Managing the Project Management Triangle
Good and quickly seldom meet.
– George Herbert,
quoted as “Thought du jour” in “Social Studies” in Globe & Mail June 16, 2010
and seen in John Robson’s “Wish I’d Said That” feature on 2020 Oct 19
Maybe so, but that’s exactly the challenge in schedule-driven activities like, say, proposals. So in the slow times it’s worth thinking about how to make good and quickly meet more frequently. You can accelerate the creation of good responses if you do these things:
- Work ahead. I’m not a fan of boilerplate — stock answers that can be used in many proposals — because the questions aren’t stock. But we can still do significant work outside the response period.
- Start short. Insist that writers start with one-page answers before launching on the 5- or 15-page response. Some teams use storyboards. Whatever. Just start with a short answer and then go on to the next step.

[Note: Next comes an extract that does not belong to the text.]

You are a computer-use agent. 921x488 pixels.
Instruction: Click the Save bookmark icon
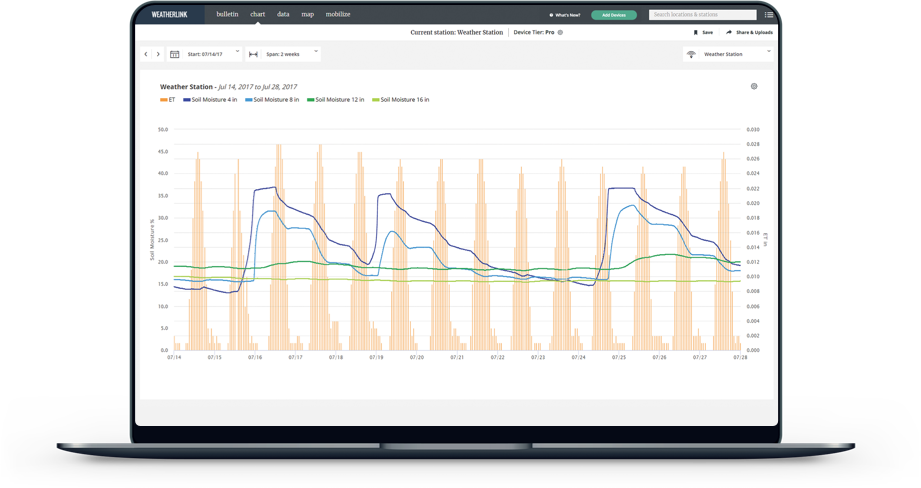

- Use reviews. Everyone wants to do good all by themselves, but there isn’t time for that. Opening-up our work to review is the shortest shortcut we have to getting there.
Habits: Redux
It’s not an accident that dirt roads end up with deep ruts on them,
that moguls on hills get steeper
and that we find ourselves slipping back into
the very things that exhaust us at work.
Once the pattern starts to be grooved, we repeat it,
which only makes the groove ever deeper.
– Seth Godin, The ruts
Proposals are notorious for being exhausting, even for burning people out. So, why don’t we just do things differently?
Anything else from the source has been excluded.